▶ Exercise details:
Which lines of the entries below run from the one holding "Given: Click the red X next to Not available" to the one holding "This screenshot has height=1510, width=812.", inclusive? Set down exactly those lines and no others.

▶ Dataset records:

==*==

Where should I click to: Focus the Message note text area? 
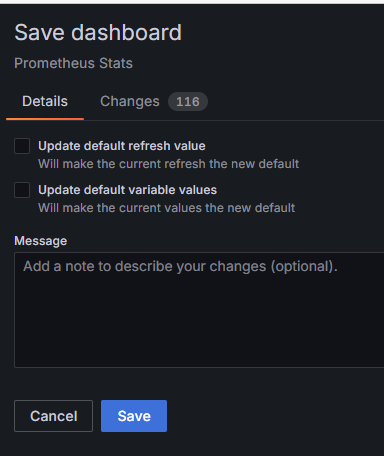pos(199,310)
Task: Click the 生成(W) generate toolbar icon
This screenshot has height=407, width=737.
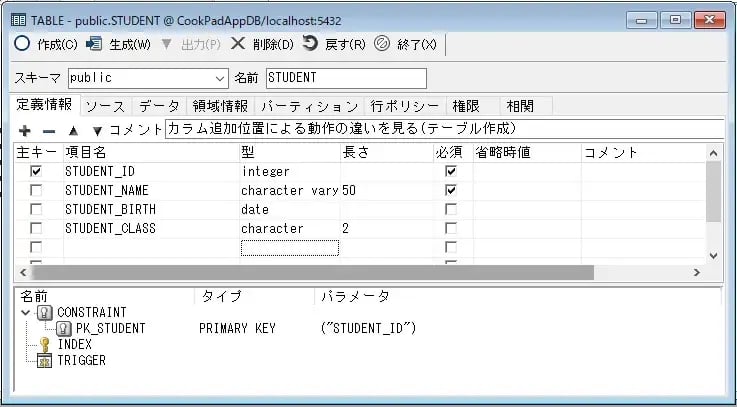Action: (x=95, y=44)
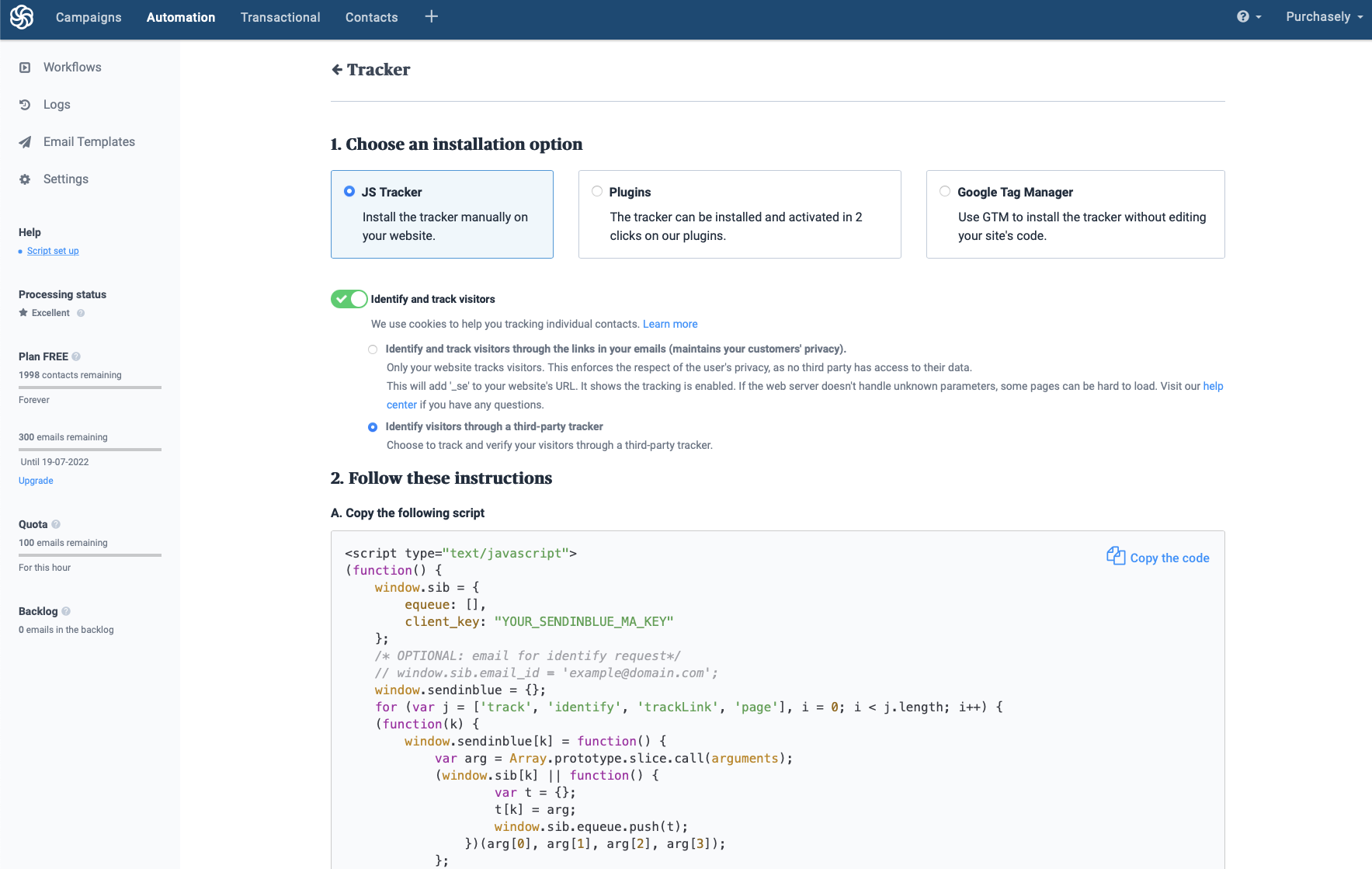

==*==

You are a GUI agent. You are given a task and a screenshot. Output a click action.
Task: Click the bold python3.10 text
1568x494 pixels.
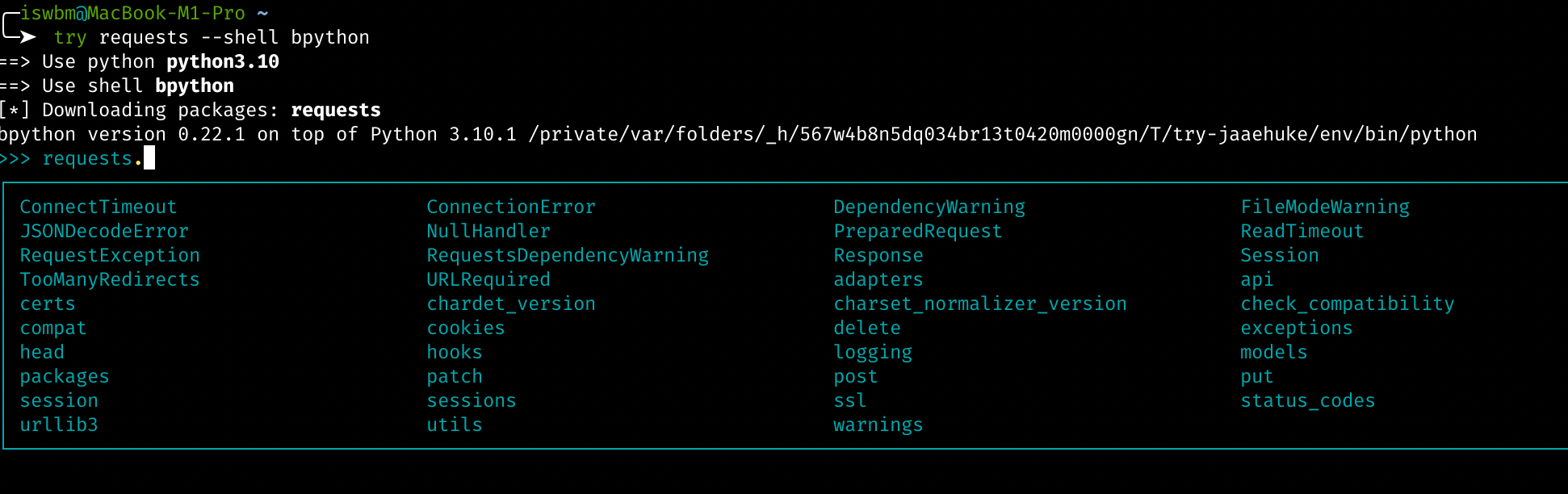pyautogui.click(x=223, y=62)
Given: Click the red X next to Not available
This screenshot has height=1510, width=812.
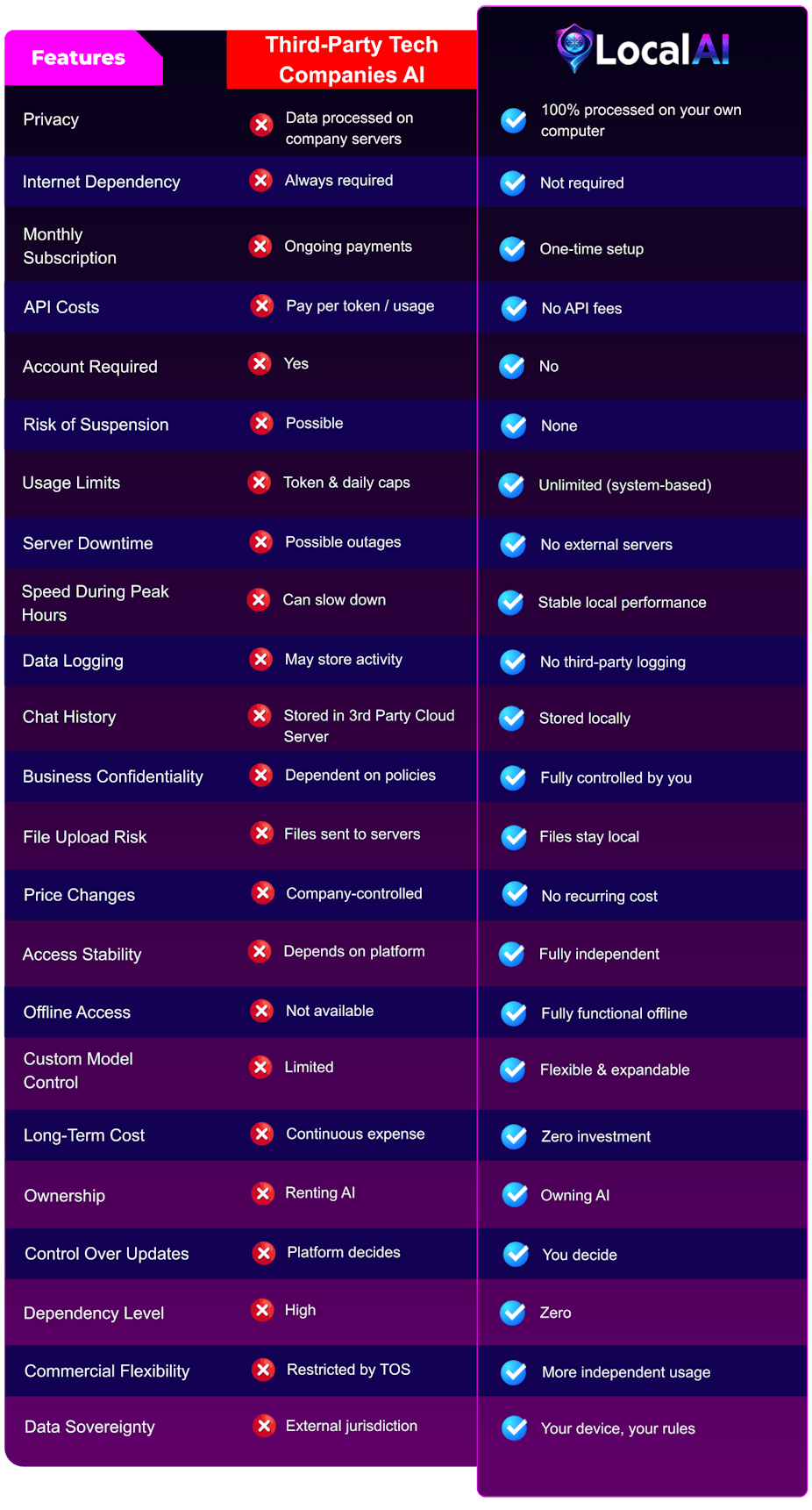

==*==

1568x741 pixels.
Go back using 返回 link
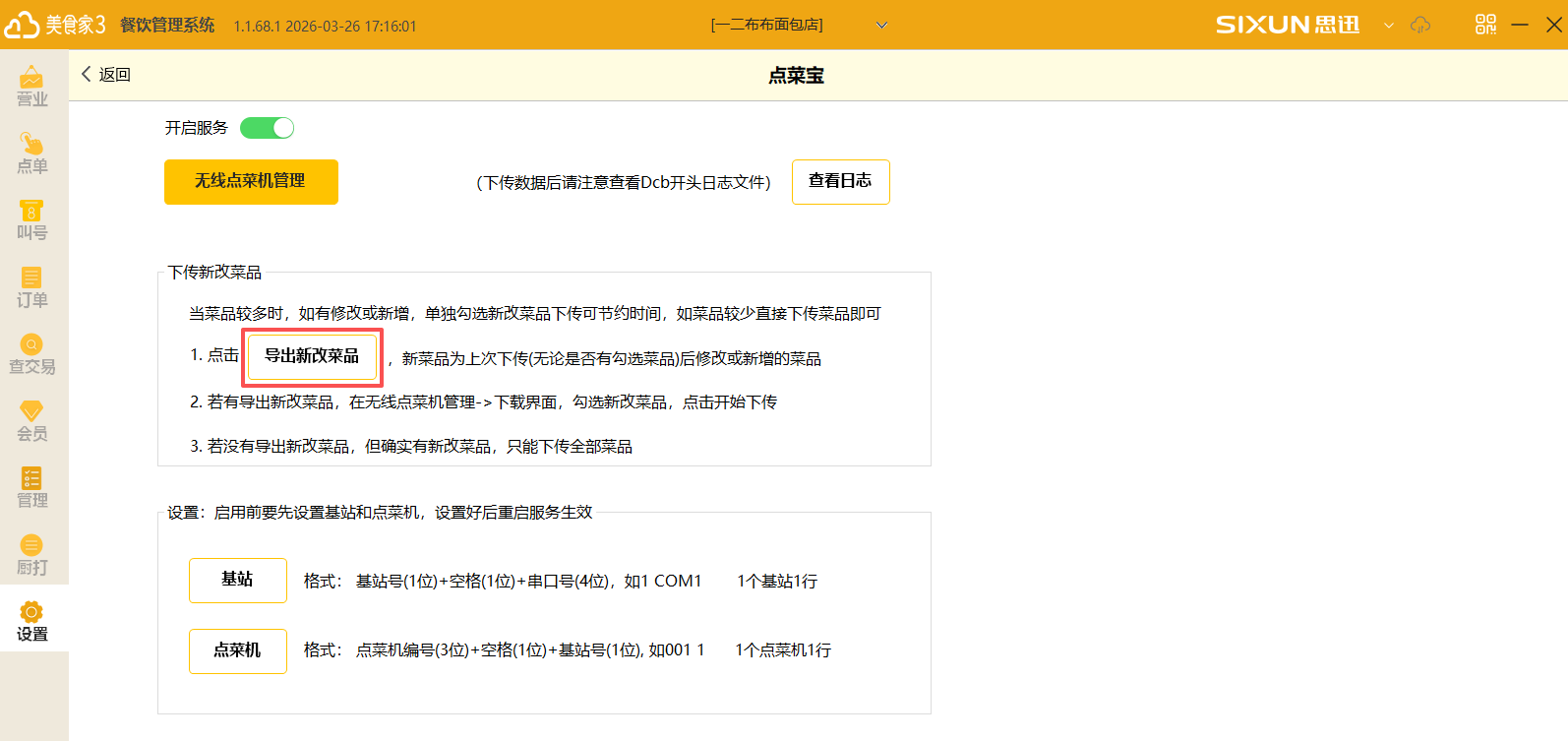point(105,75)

==*==

▶ Solution for this problem:
Given: Click the red X next to Not available
This screenshot has height=1510, width=812.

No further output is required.